ACTION ITEM: Exactly the lines from the one containing "At what coordinates" through the one containing "The width and" in the listing below are to be copied, with the pictures left out.
(DATA SHOWN begins)
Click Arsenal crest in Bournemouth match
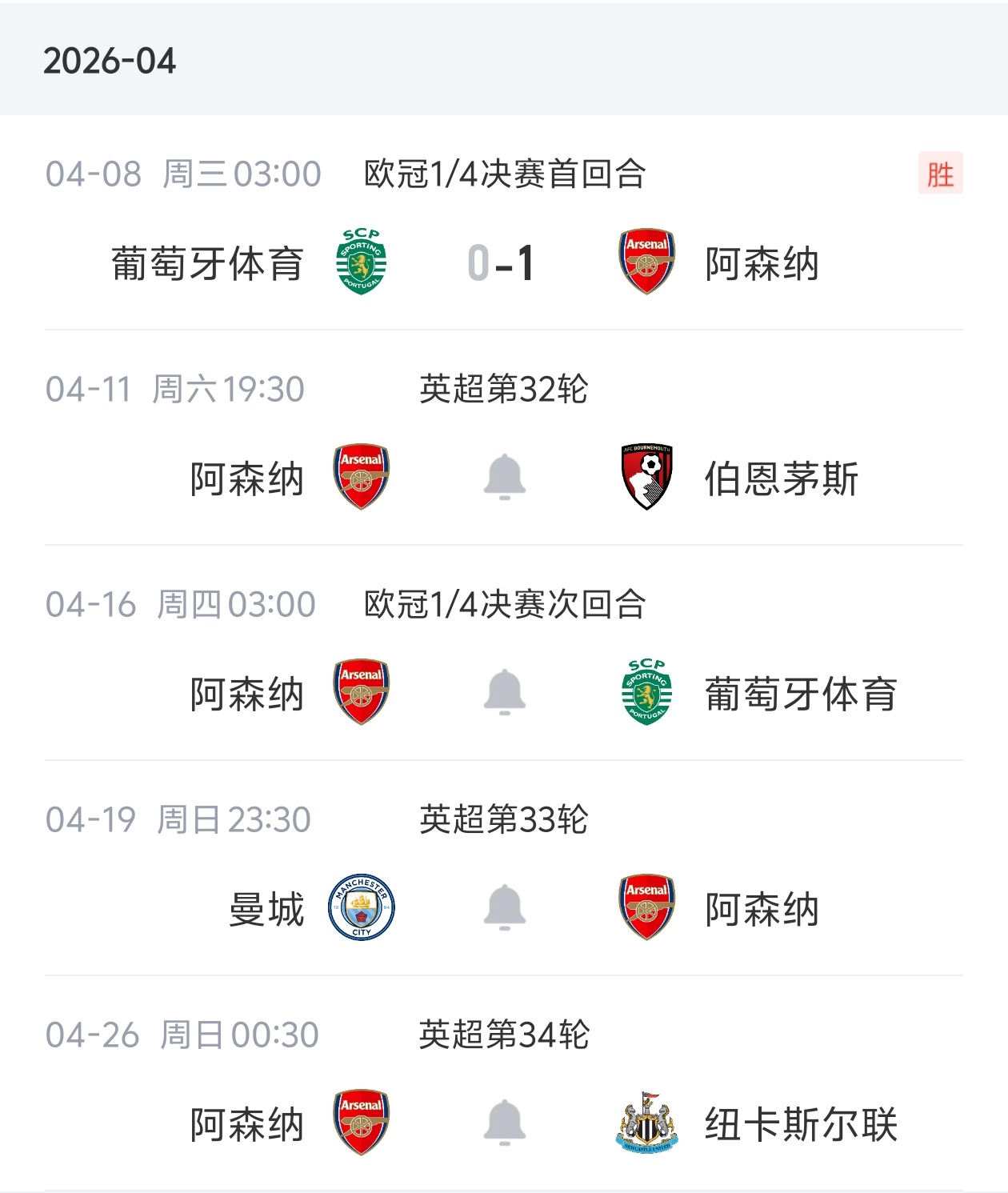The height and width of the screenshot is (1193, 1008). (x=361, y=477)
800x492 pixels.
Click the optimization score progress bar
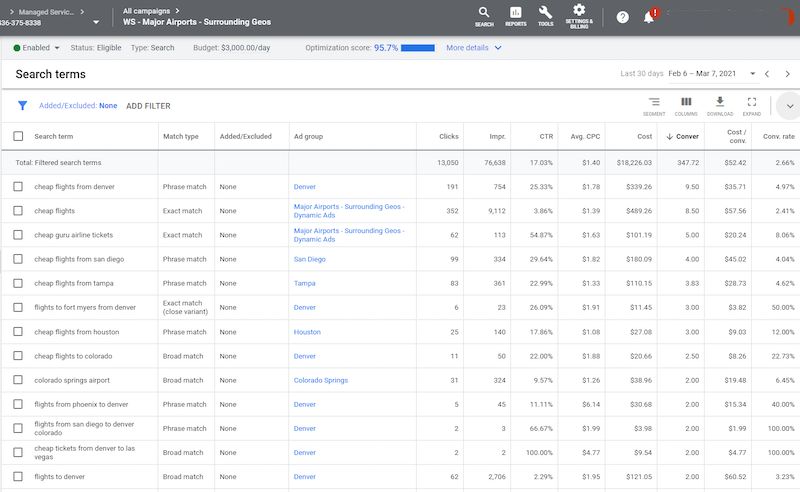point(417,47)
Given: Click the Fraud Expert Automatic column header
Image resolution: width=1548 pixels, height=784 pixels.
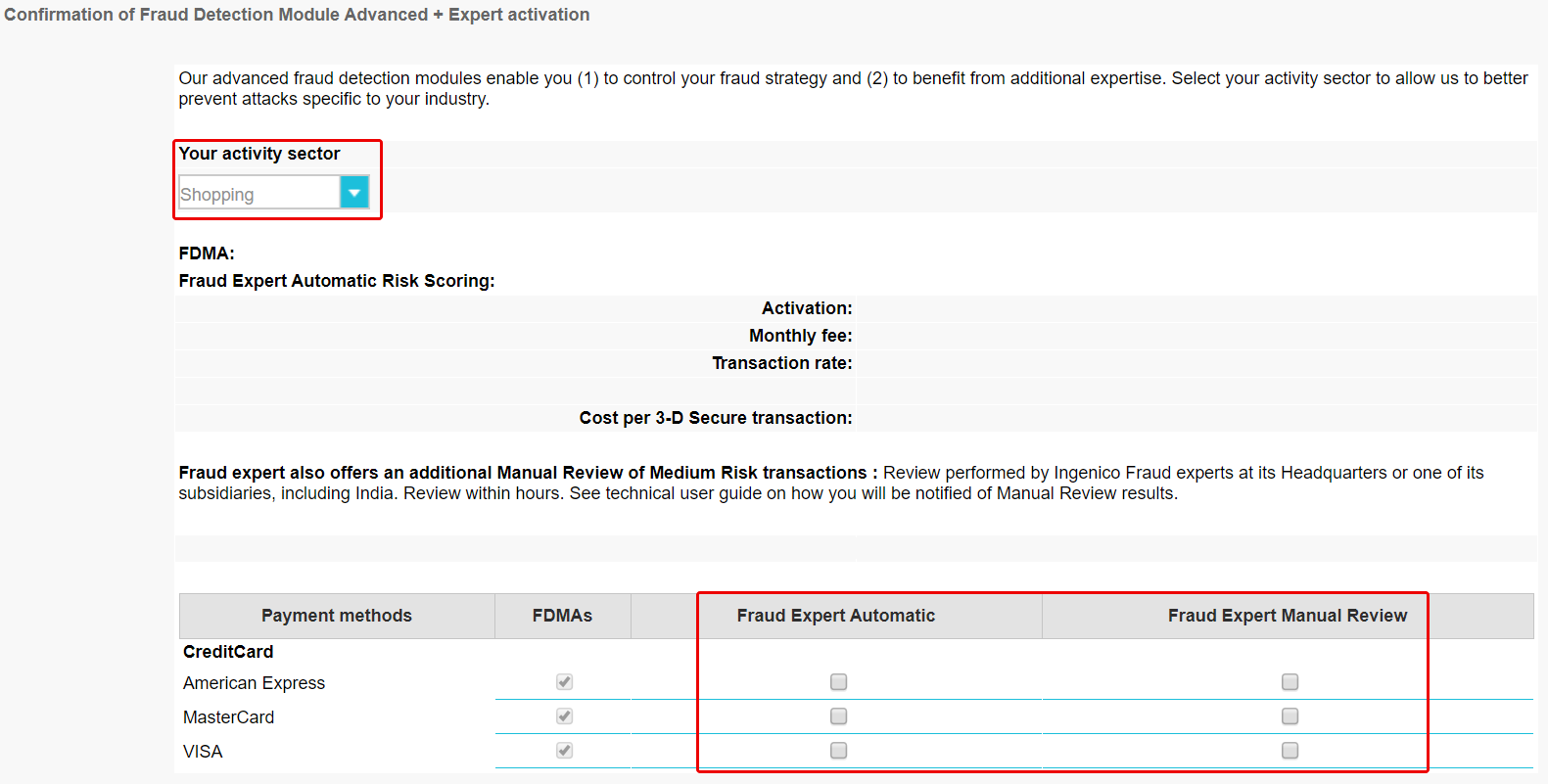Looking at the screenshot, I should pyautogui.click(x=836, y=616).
(DATA SHOWN ends)
(DATA SHOWN begins)
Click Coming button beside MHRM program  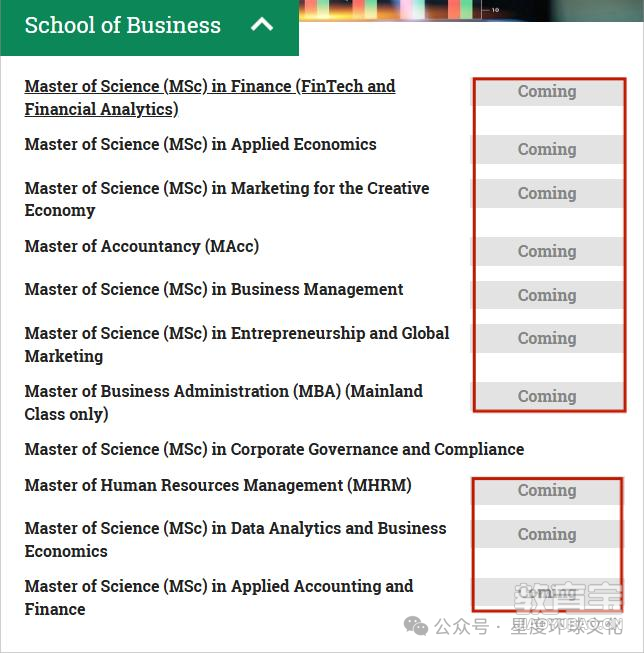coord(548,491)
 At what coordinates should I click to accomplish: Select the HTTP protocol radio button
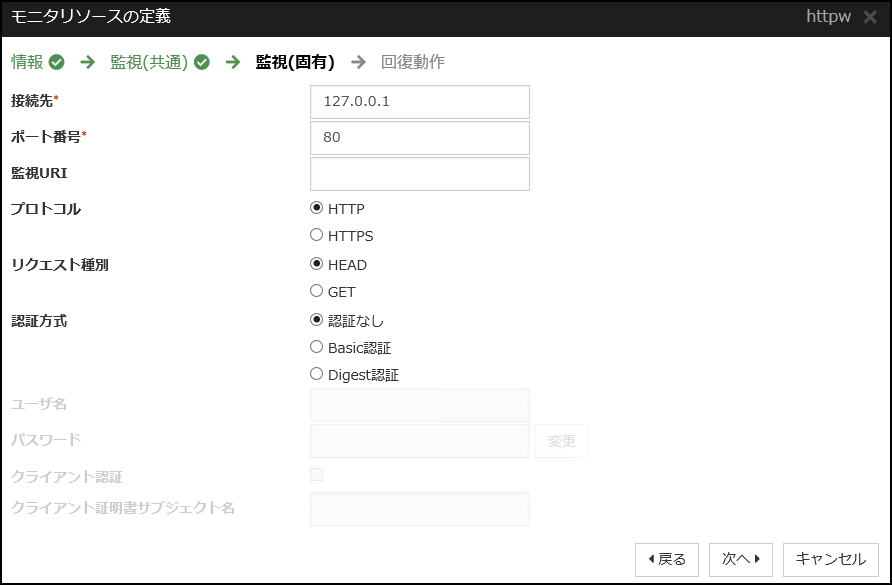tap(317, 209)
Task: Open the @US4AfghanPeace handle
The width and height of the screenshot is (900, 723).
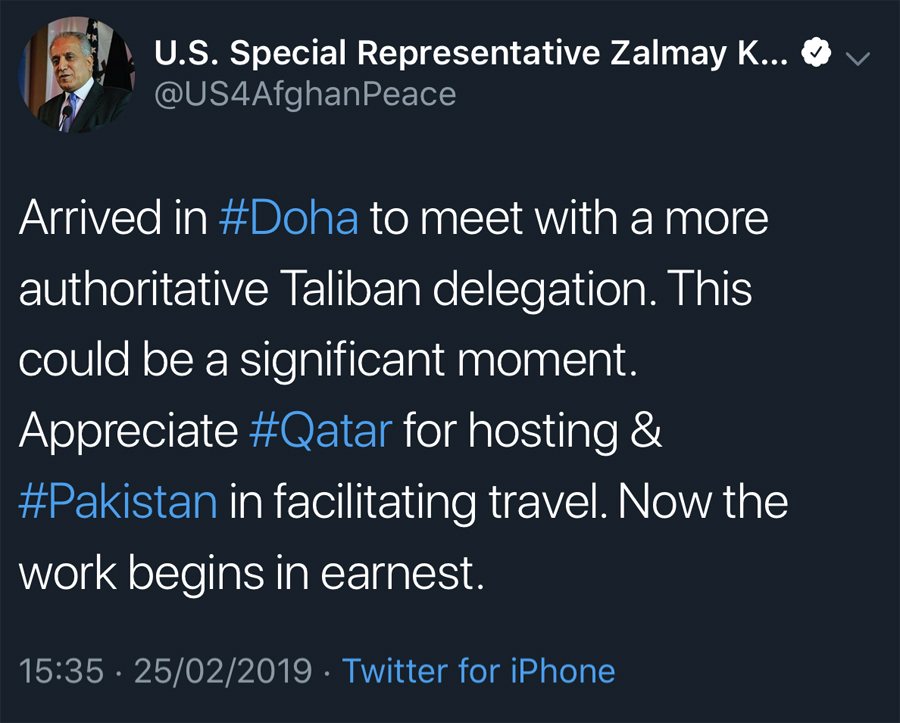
(DATA SHOWN ends)
EXERCISE SOLUTION:
 At what coordinates should I click to accomplish: Select the HTTP protocol radio button
tap(317, 209)
Task: Open the @US4AfghanPeace handle
The width and height of the screenshot is (900, 723).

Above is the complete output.